JOB ITEM — How many lines of the material below contain the string "label"? Reply with the number alone.

SUPPLIED RECORDS —

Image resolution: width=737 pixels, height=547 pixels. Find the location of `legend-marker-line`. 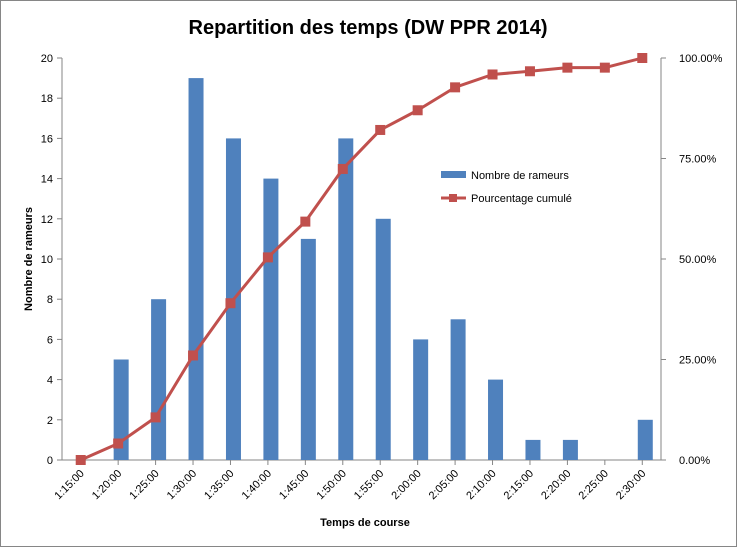

legend-marker-line is located at coordinates (453, 198).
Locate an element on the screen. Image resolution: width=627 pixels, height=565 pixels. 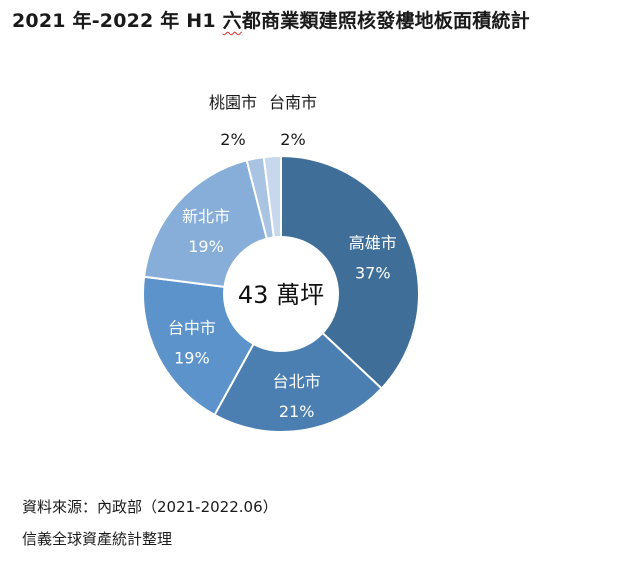
title-underlined-char: 六 is located at coordinates (232, 21).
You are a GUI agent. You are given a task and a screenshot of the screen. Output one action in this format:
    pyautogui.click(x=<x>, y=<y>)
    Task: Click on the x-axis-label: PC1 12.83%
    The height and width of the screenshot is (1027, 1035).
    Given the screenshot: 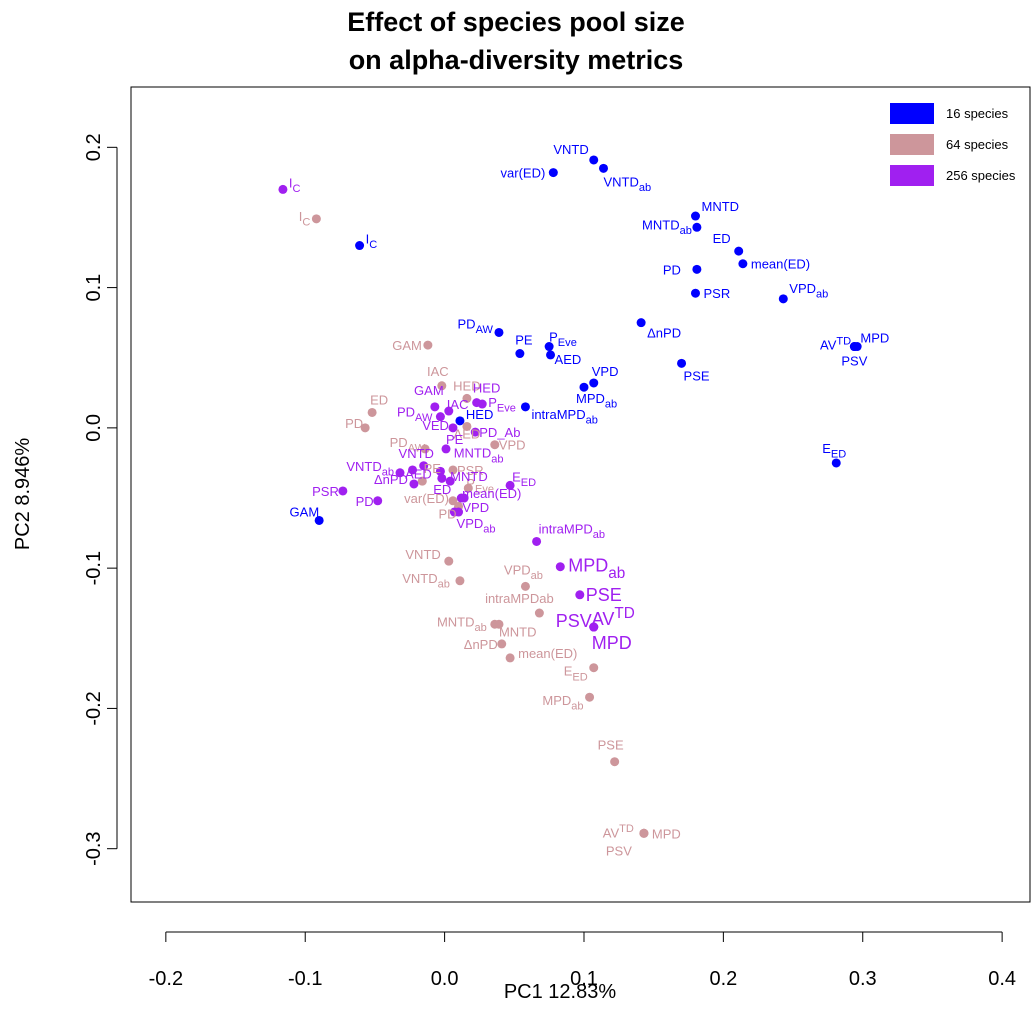 What is the action you would take?
    pyautogui.click(x=560, y=992)
    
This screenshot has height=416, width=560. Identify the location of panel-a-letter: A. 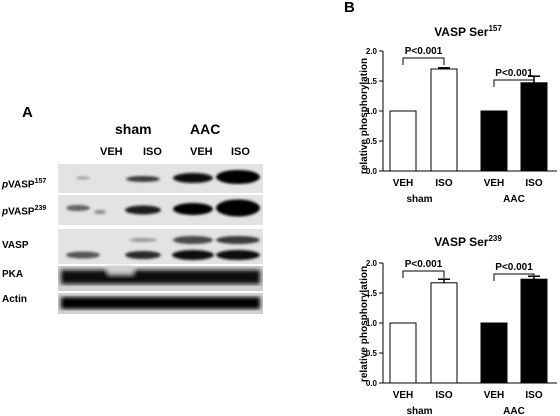
(28, 112).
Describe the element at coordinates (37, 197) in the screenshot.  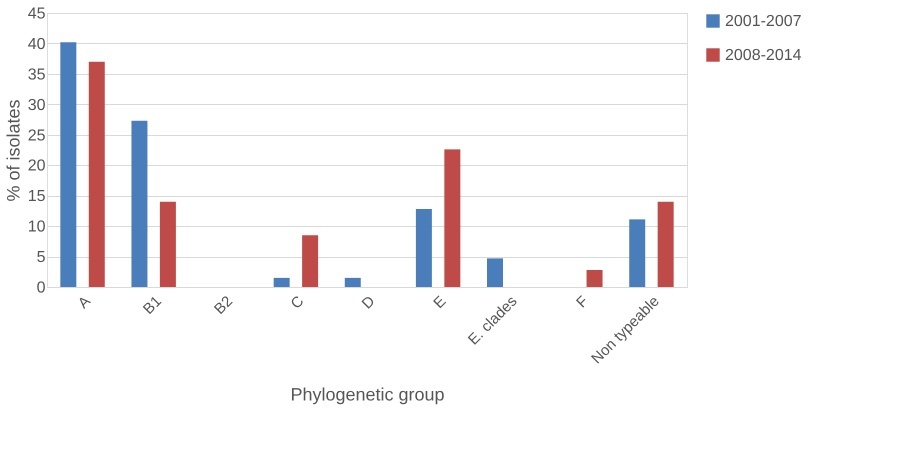
I see `y-tick-label: 15` at that location.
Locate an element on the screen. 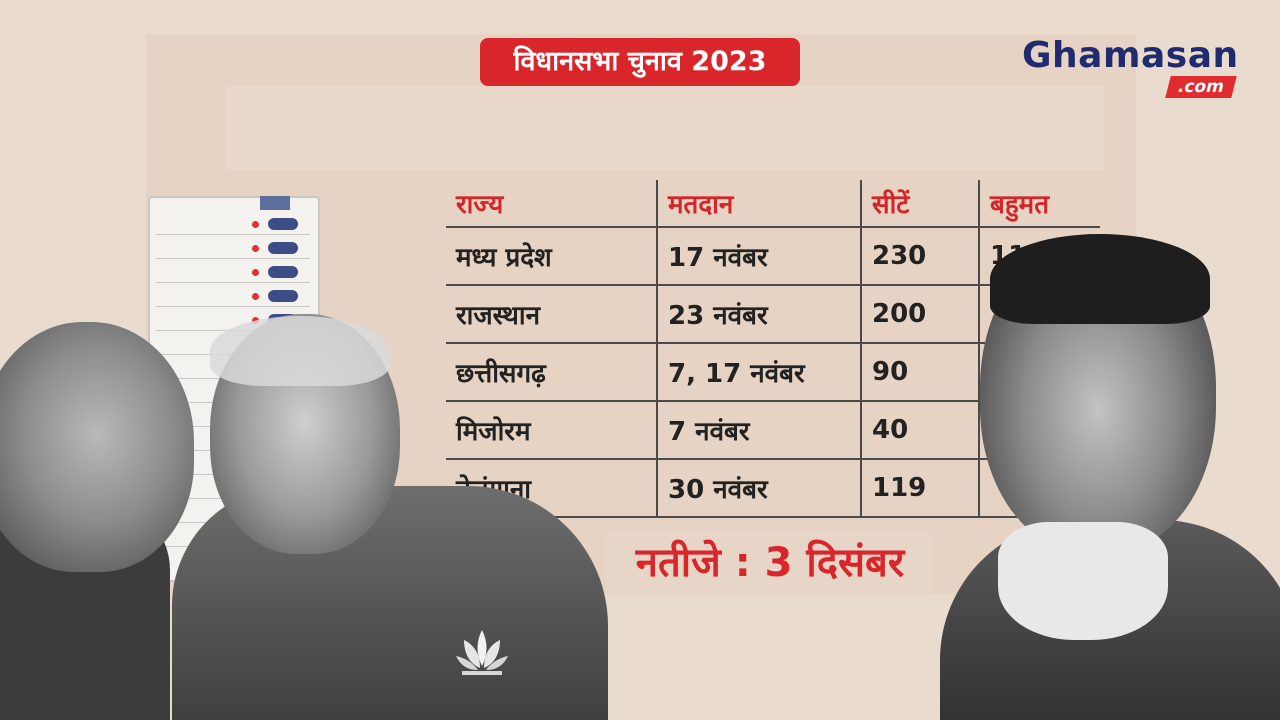  lotus-symbol-icon is located at coordinates (482, 652).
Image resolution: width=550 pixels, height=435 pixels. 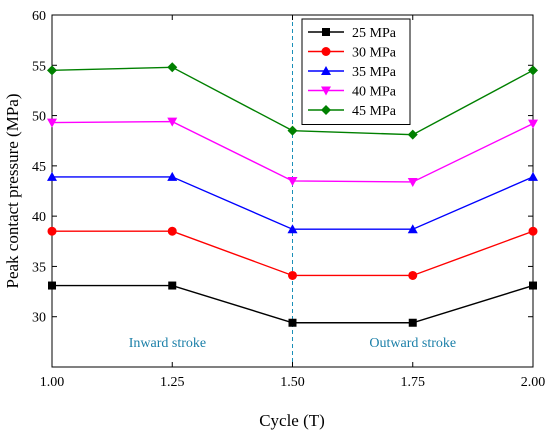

OUTPUT OF THE TASK — 2